RECORDS FOR THE TASK:

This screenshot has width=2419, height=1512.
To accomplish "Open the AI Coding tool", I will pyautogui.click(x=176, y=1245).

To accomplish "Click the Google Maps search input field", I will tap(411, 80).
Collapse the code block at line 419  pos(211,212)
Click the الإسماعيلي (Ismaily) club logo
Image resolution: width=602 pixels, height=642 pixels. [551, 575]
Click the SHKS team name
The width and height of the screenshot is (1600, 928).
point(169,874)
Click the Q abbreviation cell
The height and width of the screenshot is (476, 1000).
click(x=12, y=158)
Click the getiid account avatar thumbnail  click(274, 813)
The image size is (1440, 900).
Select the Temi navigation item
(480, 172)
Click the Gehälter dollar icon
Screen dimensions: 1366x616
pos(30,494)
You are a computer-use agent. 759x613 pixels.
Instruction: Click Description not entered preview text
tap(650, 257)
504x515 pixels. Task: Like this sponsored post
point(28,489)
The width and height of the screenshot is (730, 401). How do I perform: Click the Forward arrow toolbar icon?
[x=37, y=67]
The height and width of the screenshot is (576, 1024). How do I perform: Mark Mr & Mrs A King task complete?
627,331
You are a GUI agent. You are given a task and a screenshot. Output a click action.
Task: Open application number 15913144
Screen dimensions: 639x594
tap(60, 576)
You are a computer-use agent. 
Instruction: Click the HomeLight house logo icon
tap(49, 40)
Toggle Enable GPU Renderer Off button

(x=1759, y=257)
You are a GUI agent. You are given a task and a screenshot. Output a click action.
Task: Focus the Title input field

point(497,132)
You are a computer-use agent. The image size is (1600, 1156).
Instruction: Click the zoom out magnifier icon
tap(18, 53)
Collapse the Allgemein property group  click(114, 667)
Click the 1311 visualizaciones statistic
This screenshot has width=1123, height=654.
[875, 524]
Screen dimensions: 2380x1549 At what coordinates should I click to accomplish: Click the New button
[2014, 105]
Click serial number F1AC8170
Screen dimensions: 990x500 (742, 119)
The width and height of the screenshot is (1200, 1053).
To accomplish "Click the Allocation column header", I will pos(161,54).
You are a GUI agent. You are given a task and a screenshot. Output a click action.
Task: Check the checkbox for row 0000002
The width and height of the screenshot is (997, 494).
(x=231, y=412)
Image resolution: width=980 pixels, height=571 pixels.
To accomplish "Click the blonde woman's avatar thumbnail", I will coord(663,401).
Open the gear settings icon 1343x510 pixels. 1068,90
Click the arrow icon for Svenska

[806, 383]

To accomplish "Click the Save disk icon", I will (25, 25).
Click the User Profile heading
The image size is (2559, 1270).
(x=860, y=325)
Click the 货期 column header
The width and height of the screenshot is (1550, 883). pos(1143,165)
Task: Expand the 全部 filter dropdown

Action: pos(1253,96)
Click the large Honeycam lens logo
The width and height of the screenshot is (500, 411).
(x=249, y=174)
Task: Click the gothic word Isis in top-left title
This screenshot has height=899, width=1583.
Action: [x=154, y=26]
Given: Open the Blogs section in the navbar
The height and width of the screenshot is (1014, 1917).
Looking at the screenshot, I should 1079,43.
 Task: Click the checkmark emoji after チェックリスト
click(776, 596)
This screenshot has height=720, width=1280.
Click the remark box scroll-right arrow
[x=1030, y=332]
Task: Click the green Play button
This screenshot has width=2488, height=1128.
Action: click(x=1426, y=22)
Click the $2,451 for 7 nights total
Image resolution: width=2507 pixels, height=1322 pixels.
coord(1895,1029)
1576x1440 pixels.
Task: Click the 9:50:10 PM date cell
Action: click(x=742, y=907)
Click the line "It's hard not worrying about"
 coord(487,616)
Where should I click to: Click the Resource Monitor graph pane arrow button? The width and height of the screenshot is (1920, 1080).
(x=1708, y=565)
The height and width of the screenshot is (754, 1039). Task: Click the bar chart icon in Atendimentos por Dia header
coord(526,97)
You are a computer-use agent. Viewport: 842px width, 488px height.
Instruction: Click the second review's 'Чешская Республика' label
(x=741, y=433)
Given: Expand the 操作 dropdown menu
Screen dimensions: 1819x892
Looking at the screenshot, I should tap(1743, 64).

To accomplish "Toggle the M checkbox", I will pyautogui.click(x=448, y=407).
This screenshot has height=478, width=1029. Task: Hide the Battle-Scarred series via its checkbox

DIRECTIVE: Duplicate the material above line for line, with nothing changed.

CORRECT ANSWER:
This screenshot has width=2419, height=1512.
To accomplish "Open the AI Coding tool", I will pyautogui.click(x=176, y=1245).

To accomplish "Click the Google Maps search input field", I will tap(411, 80).
Collapse the code block at line 419  pos(211,212)
Click the الإسماعيلي (Ismaily) club logo
Image resolution: width=602 pixels, height=642 pixels. [551, 575]
Click the SHKS team name
The width and height of the screenshot is (1600, 928).
point(169,874)
Click the Q abbreviation cell
The height and width of the screenshot is (476, 1000).
click(x=12, y=158)
Click the getiid account avatar thumbnail  click(274, 813)
The image size is (1440, 900).
Select the Temi navigation item
(480, 172)
Click the Gehälter dollar icon
Screen dimensions: 1366x616
pos(30,494)
You are a computer-use agent. 759x613 pixels.
Instruction: Click Description not entered preview text
tap(650, 257)
504x515 pixels. Task: Like this sponsored post
point(28,489)
The width and height of the screenshot is (730, 401). How do I perform: Click the Forward arrow toolbar icon?
[x=37, y=67]
The height and width of the screenshot is (576, 1024). How do I perform: Mark Mr & Mrs A King task complete?
627,331
You are a GUI agent. You are given a task and a screenshot. Output a click action.
Task: Open application number 15913144
Screen dimensions: 639x594
tap(60, 576)
You are a computer-use agent. 
Instruction: Click the HomeLight house logo icon
tap(49, 40)
Toggle Enable GPU Renderer Off button

(x=1759, y=257)
You are a GUI agent. You are given a task and a screenshot. Output a click action.
Task: Focus the Title input field

point(497,132)
You are a computer-use agent. The image size is (1600, 1156).
Instruction: Click the zoom out magnifier icon
tap(18, 53)
Collapse the Allgemein property group  click(114, 667)
Click the 1311 visualizaciones statistic
This screenshot has width=1123, height=654.
[875, 524]
Screen dimensions: 2380x1549 At what coordinates should I click to accomplish: Click the New button
[2014, 105]
Click serial number F1AC8170
Screen dimensions: 990x500 (742, 119)
The width and height of the screenshot is (1200, 1053).
To accomplish "Click the Allocation column header", I will pos(161,54).
You are a GUI agent. You are given a task and a screenshot. Output a click action.
Task: Check the checkbox for row 0000002
The width and height of the screenshot is (997, 494).
(x=231, y=412)
Image resolution: width=980 pixels, height=571 pixels.
To accomplish "Click the blonde woman's avatar thumbnail", I will coord(663,401).
Open the gear settings icon 1343x510 pixels. 1068,90
Click the arrow icon for Svenska

[806, 383]

To accomplish "Click the Save disk icon", I will (25, 25).
Click the User Profile heading
The image size is (2559, 1270).
(x=860, y=325)
Click the 货期 column header
The width and height of the screenshot is (1550, 883). pos(1143,165)
Task: Expand the 全部 filter dropdown

Action: pos(1253,96)
Click the large Honeycam lens logo
The width and height of the screenshot is (500, 411).
(x=249, y=174)
Task: Click the gothic word Isis in top-left title
This screenshot has height=899, width=1583.
Action: [x=154, y=26]
Given: Open the Blogs section in the navbar
The height and width of the screenshot is (1014, 1917).
Looking at the screenshot, I should 1079,43.
 Task: Click the checkmark emoji after チェックリスト
click(776, 596)
This screenshot has height=720, width=1280.
Click the remark box scroll-right arrow
[x=1030, y=332]
Task: Click the green Play button
This screenshot has width=2488, height=1128.
Action: click(x=1426, y=22)
Click the $2,451 for 7 nights total
Image resolution: width=2507 pixels, height=1322 pixels.
coord(1895,1029)
1576x1440 pixels.
Task: Click the 9:50:10 PM date cell
Action: click(x=742, y=907)
Click the line "It's hard not worrying about"
 coord(487,616)
Where should I click to: Click the Resource Monitor graph pane arrow button? The width and height of the screenshot is (1920, 1080).
(x=1708, y=565)
The height and width of the screenshot is (754, 1039). Task: Click the bar chart icon in Atendimentos por Dia header
coord(526,97)
You are a computer-use agent. Viewport: 842px width, 488px height.
Instruction: Click the second review's 'Чешская Республика' label
(x=741, y=433)
Given: Expand the 操作 dropdown menu
Screen dimensions: 1819x892
Looking at the screenshot, I should tap(1743, 64).

To accomplish "Toggle the M checkbox", I will pyautogui.click(x=448, y=407).
This screenshot has height=478, width=1029. Task: Hide the Battle-Scarred series via its checkbox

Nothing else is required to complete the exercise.